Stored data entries
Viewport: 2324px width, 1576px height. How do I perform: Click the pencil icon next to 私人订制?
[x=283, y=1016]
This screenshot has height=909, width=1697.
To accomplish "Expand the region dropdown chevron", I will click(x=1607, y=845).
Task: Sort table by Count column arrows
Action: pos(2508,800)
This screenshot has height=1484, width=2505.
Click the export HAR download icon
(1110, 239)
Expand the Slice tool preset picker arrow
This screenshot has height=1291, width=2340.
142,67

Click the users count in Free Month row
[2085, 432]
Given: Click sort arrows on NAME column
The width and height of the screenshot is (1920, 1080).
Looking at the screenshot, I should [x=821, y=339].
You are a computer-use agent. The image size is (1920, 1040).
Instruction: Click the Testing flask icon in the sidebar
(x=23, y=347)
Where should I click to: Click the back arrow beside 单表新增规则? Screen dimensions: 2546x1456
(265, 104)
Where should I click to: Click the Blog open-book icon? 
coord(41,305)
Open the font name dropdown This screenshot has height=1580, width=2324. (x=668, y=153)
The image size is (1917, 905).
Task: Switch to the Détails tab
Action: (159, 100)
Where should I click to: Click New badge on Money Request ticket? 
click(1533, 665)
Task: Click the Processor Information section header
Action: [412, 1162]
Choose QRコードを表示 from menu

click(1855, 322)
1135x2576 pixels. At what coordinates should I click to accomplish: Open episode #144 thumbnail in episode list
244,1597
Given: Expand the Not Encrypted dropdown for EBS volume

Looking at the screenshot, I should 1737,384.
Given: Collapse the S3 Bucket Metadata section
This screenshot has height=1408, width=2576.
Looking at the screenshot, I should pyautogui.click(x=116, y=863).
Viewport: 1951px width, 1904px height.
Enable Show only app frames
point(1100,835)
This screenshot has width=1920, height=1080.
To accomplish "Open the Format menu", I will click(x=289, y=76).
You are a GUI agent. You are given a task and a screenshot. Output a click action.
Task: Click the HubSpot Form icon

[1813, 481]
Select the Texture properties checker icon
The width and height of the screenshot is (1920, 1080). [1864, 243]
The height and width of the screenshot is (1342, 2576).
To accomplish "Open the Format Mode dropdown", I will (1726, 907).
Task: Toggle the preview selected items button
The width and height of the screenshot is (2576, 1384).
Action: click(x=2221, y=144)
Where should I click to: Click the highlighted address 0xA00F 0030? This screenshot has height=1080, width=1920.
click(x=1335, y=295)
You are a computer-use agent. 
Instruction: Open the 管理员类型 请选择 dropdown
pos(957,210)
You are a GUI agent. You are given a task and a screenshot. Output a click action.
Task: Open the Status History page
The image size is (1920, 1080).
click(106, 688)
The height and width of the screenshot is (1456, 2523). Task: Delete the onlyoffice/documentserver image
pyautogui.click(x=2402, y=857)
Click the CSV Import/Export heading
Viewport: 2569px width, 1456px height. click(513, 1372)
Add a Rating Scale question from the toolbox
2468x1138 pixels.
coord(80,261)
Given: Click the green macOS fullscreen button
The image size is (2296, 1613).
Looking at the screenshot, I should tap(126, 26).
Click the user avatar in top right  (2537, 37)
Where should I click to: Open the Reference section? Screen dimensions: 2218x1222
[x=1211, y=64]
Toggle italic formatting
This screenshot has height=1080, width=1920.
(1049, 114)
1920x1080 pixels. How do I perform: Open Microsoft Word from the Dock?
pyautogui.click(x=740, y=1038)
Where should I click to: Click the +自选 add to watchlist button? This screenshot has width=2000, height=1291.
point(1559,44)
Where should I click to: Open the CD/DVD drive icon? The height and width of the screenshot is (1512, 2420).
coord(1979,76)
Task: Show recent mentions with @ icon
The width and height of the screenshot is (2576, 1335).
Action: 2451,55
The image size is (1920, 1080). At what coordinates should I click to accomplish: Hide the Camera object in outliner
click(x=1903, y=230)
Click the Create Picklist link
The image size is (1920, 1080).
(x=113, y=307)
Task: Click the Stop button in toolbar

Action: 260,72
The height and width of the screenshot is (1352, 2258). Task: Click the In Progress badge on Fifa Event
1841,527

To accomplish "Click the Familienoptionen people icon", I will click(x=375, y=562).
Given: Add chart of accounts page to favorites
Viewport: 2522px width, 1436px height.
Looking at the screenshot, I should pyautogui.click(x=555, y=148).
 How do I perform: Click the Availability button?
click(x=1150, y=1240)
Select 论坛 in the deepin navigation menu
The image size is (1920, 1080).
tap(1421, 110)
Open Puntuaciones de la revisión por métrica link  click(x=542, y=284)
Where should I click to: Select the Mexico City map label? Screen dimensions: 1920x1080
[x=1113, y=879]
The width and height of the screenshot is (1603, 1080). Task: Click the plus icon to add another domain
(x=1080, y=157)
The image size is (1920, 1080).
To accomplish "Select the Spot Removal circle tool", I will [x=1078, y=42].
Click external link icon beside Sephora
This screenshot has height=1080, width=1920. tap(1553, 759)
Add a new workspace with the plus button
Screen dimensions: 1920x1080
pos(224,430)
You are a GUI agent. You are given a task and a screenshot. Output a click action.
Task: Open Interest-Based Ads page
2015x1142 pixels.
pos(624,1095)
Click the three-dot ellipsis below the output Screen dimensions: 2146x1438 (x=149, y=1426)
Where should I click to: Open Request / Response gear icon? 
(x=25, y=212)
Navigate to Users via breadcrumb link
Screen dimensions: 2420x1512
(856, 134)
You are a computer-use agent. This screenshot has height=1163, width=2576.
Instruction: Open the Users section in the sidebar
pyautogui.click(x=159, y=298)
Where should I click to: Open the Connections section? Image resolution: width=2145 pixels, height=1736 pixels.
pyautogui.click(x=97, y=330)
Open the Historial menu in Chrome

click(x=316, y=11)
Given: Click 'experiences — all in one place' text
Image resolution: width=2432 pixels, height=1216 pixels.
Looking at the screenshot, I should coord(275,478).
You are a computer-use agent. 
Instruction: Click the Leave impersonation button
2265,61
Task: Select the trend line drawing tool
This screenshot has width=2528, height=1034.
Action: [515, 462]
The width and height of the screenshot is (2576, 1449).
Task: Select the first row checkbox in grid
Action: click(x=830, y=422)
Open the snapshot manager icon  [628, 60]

▶ [Exercise goal]:
Exactly as they appear above, print all the entries.

▶ [Solution to the exercise]:
Viewport: 2324px width, 1576px height. How do I perform: Click the pencil icon next to 私人订制?
[x=283, y=1016]
This screenshot has height=909, width=1697.
To accomplish "Expand the region dropdown chevron", I will click(x=1607, y=845).
Task: Sort table by Count column arrows
Action: pos(2508,800)
This screenshot has height=1484, width=2505.
Click the export HAR download icon
(1110, 239)
Expand the Slice tool preset picker arrow
This screenshot has height=1291, width=2340.
142,67

Click the users count in Free Month row
[2085, 432]
Given: Click sort arrows on NAME column
The width and height of the screenshot is (1920, 1080).
Looking at the screenshot, I should [x=821, y=339].
You are a computer-use agent. The image size is (1920, 1040).
Instruction: Click the Testing flask icon in the sidebar
(x=23, y=347)
Where should I click to: Click the back arrow beside 单表新增规则? Screen dimensions: 2546x1456
(265, 104)
Where should I click to: Click the Blog open-book icon? 
coord(41,305)
Open the font name dropdown This screenshot has height=1580, width=2324. (x=668, y=153)
The image size is (1917, 905).
Task: Switch to the Détails tab
Action: (159, 100)
Where should I click to: Click New badge on Money Request ticket? 
click(1533, 665)
Task: Click the Processor Information section header
Action: [412, 1162]
Choose QRコードを表示 from menu

click(1855, 322)
1135x2576 pixels. At what coordinates should I click to accomplish: Open episode #144 thumbnail in episode list
244,1597
Given: Expand the Not Encrypted dropdown for EBS volume

Looking at the screenshot, I should 1737,384.
Given: Collapse the S3 Bucket Metadata section
This screenshot has height=1408, width=2576.
Looking at the screenshot, I should pyautogui.click(x=116, y=863).
Viewport: 1951px width, 1904px height.
Enable Show only app frames
point(1100,835)
This screenshot has width=1920, height=1080.
To accomplish "Open the Format menu", I will click(x=289, y=76).
You are a GUI agent. You are given a task and a screenshot. Output a click action.
Task: Click the HubSpot Form icon

[1813, 481]
Select the Texture properties checker icon
The width and height of the screenshot is (1920, 1080). [1864, 243]
The height and width of the screenshot is (1342, 2576).
To accomplish "Open the Format Mode dropdown", I will (1726, 907).
Task: Toggle the preview selected items button
The width and height of the screenshot is (2576, 1384).
Action: click(x=2221, y=144)
Where should I click to: Click the highlighted address 0xA00F 0030? This screenshot has height=1080, width=1920.
click(x=1335, y=295)
You are a computer-use agent. 
Instruction: Open the 管理员类型 请选择 dropdown
pos(957,210)
You are a GUI agent. You are given a task and a screenshot. Output a click action.
Task: Open the Status History page
The image size is (1920, 1080).
click(106, 688)
The height and width of the screenshot is (1456, 2523). Task: Delete the onlyoffice/documentserver image
pyautogui.click(x=2402, y=857)
Click the CSV Import/Export heading
Viewport: 2569px width, 1456px height. click(513, 1372)
Add a Rating Scale question from the toolbox
2468x1138 pixels.
coord(80,261)
Given: Click the green macOS fullscreen button
The image size is (2296, 1613).
Looking at the screenshot, I should tap(126, 26).
Click the user avatar in top right  (2537, 37)
Where should I click to: Open the Reference section? Screen dimensions: 2218x1222
[x=1211, y=64]
Toggle italic formatting
This screenshot has height=1080, width=1920.
(1049, 114)
1920x1080 pixels. How do I perform: Open Microsoft Word from the Dock?
pyautogui.click(x=740, y=1038)
Where should I click to: Click the +自选 add to watchlist button? This screenshot has width=2000, height=1291.
point(1559,44)
Where should I click to: Open the CD/DVD drive icon? The height and width of the screenshot is (1512, 2420).
coord(1979,76)
Task: Show recent mentions with @ icon
The width and height of the screenshot is (2576, 1335).
Action: 2451,55
The image size is (1920, 1080). At what coordinates should I click to accomplish: Hide the Camera object in outliner
click(x=1903, y=230)
Click the Create Picklist link
The image size is (1920, 1080).
(x=113, y=307)
Task: Click the Stop button in toolbar

Action: 260,72
The height and width of the screenshot is (1352, 2258). Task: Click the In Progress badge on Fifa Event
1841,527

To accomplish "Click the Familienoptionen people icon", I will click(x=375, y=562).
Given: Add chart of accounts page to favorites
Viewport: 2522px width, 1436px height.
Looking at the screenshot, I should pyautogui.click(x=555, y=148).
 How do I perform: Click the Availability button?
click(x=1150, y=1240)
Select 论坛 in the deepin navigation menu
The image size is (1920, 1080).
tap(1421, 110)
Open Puntuaciones de la revisión por métrica link  click(x=542, y=284)
Where should I click to: Select the Mexico City map label? Screen dimensions: 1920x1080
[x=1113, y=879]
The width and height of the screenshot is (1603, 1080). Task: Click the plus icon to add another domain
(x=1080, y=157)
The image size is (1920, 1080).
To accomplish "Select the Spot Removal circle tool", I will [x=1078, y=42].
Click external link icon beside Sephora
This screenshot has height=1080, width=1920. tap(1553, 759)
Add a new workspace with the plus button
Screen dimensions: 1920x1080
pos(224,430)
You are a GUI agent. You are given a task and a screenshot. Output a click action.
Task: Open Interest-Based Ads page
2015x1142 pixels.
pos(624,1095)
Click the three-dot ellipsis below the output Screen dimensions: 2146x1438 (x=149, y=1426)
Where should I click to: Open Request / Response gear icon? 
(x=25, y=212)
Navigate to Users via breadcrumb link
Screen dimensions: 2420x1512
(856, 134)
You are a computer-use agent. This screenshot has height=1163, width=2576.
Instruction: Open the Users section in the sidebar
pyautogui.click(x=159, y=298)
Where should I click to: Open the Connections section? Image resolution: width=2145 pixels, height=1736 pixels.
pyautogui.click(x=97, y=330)
Open the Historial menu in Chrome

click(x=316, y=11)
Given: Click 'experiences — all in one place' text
Image resolution: width=2432 pixels, height=1216 pixels.
Looking at the screenshot, I should coord(275,478).
You are a computer-use agent. 
Instruction: Click the Leave impersonation button
2265,61
Task: Select the trend line drawing tool
This screenshot has width=2528, height=1034.
Action: [515, 462]
The width and height of the screenshot is (2576, 1449).
Task: Select the first row checkbox in grid
Action: click(x=830, y=422)
Open the snapshot manager icon  [628, 60]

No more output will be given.